2. The swap is mechanical (~2 hours). An abstraction layer would take
longer to design well than the swap itself takes.
3. Reviewers seeing "Vuetify in test infra in a PrimeVue migration
sprint" should read this section + the JSDoc on
`mountWithProviders.ts` for context.
The forbidden pattern: do not propose "let's make a `UIFrameworkPlugin`
interface and dependency-inject the provider per test" during F2/F3.
That's exactly the abstraction this section forbids.
---
## 8. Host setup requirements
For Playwright tests to run, the host must have:
- **Node v22+** with **pnpm 10+** (matching `apps/app/`'s expectations)
- **Chromium** installed via `pnpm exec playwright install chromium`
(downloads to `~/Library/Caches/ms-playwright` on macOS)
- **Git LFS** installed (`brew install git-lfs` on macOS) and active
(`git lfs install --skip-repo` to avoid hook conflict with lefthook;
the LFS pre-push step is delegated through `lefthook.yml`)
- **MySQL 8** running locally via `make services` for e2e tests, with
the `crewli_test` database created via `make test-db-create`
- **PHP 8.2+ + composer** for the Laravel test server in e2e tests
- **`api/.env`** present with valid `APP_KEY` (e2e `globalSetup`
inherits this; only `DB_DATABASE` is overridden to `crewli_test` on
the command line)
### Known risks
- **`unpkg.com` dependency** — the prototype HTML loads React + Babel
from unpkg.com via `<script src="https://unpkg.com/...">`. Local
network outage or unpkg CDN issues will flake B3 baselines. Mitigation
if it bites: vendor `react.umd.js` + `babel.min.js` into the
prototype directory. Defer until it actually breaks.
- **Test DB shared with PHPUnit** — `crewli_test` is used by both the
PHPUnit suite (transaction-rollback per test) and the e2e fixture
(migrate:fresh + seed once). Running them concurrently would
collide. Lifecycle assumes serial execution, which is the realistic
local-dev flow.
---
## 9. Deferred to BACKLOG
- **TEST-INFRA-002** — CI runner selection (Gitea Actions vs. GitHub
Actions decision), runner image with PHP+MySQL+Node+pnpm, caching
strategy, screenshot-diff artifact upload, label-gated nightly e2e.

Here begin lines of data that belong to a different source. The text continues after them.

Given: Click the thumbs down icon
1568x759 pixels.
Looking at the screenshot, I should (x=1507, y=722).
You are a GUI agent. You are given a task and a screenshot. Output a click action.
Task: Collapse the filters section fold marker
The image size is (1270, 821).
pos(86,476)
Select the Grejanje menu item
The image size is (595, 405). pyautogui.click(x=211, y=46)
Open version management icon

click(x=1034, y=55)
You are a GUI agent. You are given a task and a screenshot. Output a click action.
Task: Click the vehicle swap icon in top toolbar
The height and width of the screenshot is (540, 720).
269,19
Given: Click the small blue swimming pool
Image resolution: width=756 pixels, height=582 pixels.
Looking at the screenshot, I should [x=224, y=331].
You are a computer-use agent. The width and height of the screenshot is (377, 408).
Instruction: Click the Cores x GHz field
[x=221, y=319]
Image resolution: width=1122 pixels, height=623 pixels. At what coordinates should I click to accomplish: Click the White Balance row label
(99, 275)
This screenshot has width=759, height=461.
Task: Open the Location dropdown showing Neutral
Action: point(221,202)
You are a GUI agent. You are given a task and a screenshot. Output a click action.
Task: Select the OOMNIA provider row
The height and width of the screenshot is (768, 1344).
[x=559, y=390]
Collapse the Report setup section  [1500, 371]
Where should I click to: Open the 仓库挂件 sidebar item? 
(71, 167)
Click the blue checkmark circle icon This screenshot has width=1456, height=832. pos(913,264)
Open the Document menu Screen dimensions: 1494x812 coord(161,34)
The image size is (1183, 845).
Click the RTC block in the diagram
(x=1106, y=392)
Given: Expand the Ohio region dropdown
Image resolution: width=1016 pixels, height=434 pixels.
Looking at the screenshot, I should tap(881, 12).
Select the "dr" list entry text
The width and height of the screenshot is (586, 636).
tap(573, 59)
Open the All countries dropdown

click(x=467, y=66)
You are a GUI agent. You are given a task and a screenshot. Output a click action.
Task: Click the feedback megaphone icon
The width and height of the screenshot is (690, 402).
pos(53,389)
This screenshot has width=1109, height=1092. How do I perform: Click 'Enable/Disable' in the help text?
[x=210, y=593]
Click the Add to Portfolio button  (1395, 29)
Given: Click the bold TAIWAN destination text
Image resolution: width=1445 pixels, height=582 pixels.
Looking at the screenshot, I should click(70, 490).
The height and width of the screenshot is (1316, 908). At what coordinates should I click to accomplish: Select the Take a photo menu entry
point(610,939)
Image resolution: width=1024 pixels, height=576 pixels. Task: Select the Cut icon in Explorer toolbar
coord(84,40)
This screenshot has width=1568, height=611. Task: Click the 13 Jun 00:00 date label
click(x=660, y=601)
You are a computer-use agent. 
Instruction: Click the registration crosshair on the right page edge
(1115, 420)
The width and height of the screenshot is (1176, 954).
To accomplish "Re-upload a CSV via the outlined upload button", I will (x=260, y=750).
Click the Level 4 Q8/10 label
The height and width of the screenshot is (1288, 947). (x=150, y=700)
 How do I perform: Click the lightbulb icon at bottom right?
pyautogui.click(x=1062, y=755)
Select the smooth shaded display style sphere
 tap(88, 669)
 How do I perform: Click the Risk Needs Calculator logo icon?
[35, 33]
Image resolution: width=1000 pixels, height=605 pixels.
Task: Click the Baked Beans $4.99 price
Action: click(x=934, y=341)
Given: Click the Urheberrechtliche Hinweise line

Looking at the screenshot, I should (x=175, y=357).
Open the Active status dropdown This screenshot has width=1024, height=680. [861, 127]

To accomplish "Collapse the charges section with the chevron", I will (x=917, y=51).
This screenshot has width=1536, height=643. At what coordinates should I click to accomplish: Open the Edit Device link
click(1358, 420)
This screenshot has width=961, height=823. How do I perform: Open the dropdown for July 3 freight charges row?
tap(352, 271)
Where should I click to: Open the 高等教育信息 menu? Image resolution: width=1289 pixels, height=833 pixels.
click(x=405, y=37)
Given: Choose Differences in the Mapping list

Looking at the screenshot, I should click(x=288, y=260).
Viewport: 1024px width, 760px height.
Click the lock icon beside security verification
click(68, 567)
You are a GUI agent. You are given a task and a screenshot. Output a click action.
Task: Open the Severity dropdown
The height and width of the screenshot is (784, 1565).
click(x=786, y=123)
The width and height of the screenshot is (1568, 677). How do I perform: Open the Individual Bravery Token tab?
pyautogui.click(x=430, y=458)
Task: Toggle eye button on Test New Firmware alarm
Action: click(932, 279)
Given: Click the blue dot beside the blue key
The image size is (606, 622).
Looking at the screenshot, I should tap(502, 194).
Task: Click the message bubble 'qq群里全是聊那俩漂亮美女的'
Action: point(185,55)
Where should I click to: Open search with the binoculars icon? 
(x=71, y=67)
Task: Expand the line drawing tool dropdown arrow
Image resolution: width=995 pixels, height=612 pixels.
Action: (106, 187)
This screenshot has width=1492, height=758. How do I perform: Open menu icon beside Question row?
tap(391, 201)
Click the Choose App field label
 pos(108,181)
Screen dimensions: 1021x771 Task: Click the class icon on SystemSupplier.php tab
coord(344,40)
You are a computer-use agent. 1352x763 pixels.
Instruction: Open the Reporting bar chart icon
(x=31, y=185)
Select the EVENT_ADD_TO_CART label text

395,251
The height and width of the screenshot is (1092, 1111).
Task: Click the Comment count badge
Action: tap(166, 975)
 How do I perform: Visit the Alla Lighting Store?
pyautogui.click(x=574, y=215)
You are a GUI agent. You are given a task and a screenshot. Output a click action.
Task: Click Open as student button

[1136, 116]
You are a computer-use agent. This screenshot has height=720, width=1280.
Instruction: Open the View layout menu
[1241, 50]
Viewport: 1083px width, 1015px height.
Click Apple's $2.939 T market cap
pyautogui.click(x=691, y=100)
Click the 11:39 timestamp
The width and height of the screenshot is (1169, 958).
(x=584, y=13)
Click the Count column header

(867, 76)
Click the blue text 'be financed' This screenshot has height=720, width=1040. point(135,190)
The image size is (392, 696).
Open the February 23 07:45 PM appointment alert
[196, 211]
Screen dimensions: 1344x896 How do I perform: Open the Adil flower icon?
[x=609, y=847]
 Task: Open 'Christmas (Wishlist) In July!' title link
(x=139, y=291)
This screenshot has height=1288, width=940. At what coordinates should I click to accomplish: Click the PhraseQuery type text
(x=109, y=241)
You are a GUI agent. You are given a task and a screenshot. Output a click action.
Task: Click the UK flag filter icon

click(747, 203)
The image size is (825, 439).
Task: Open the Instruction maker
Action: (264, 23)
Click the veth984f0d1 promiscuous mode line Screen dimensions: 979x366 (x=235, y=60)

- F4 isolated component-level visual baselines (replacing the
composite baselines in B3 with per-state baselines using stable
`data-test-id` attributes).
- Multi-context concurrent-edit e2e patterns — see TEST-INFRA-002 in BACKLOG.md
- Multi-browser (Firefox, WebKit) baselines — Linux+Chromium only
for v1 per RFC §A.5.
- Mobile viewport baselines — desktop 1440×900 only for v1.
- Soketi / WebSocket testing infrastructure when ART-15 lands.
---
## Mount-helper type convention (Plan 3 codified)
Plan 3 hit this in 6+ tasks: a plan-doc test spec typed the `mount`
helper's props parameter as `Record<string, unknown>`, which `vue-tsc`
strict mode rejects when the object is passed to
`mount(Component, { props })` — the component's generated prop type is
narrower than `Record<string, unknown>`, so the assignment is a type
error (and widening it with `any` would violate the project zero-`any`
rule).
**Convention:** type the helper parameter as `Partial<<Component>Props>`,
never `Record<string, unknown>`:
```ts
const mountX = (props: Partial<XProps> = {}) =>
mount(X, { props })
```
Rationale: satisfies `vue-tsc` strict; behaviour-neutral; introduces no
`any`. Plan 3 used the equivalent explicit inline props shape per task
(the behaviour-neutral sanctioned deviation from the verbatim plan-doc);
**standardise on `Partial<<Component>Props>` from Plan 4 onward** so the
template-layer tests (List / Form / Detail / Dashboard / StateBlock)
share one idiom rather than re-deriving the shape each time.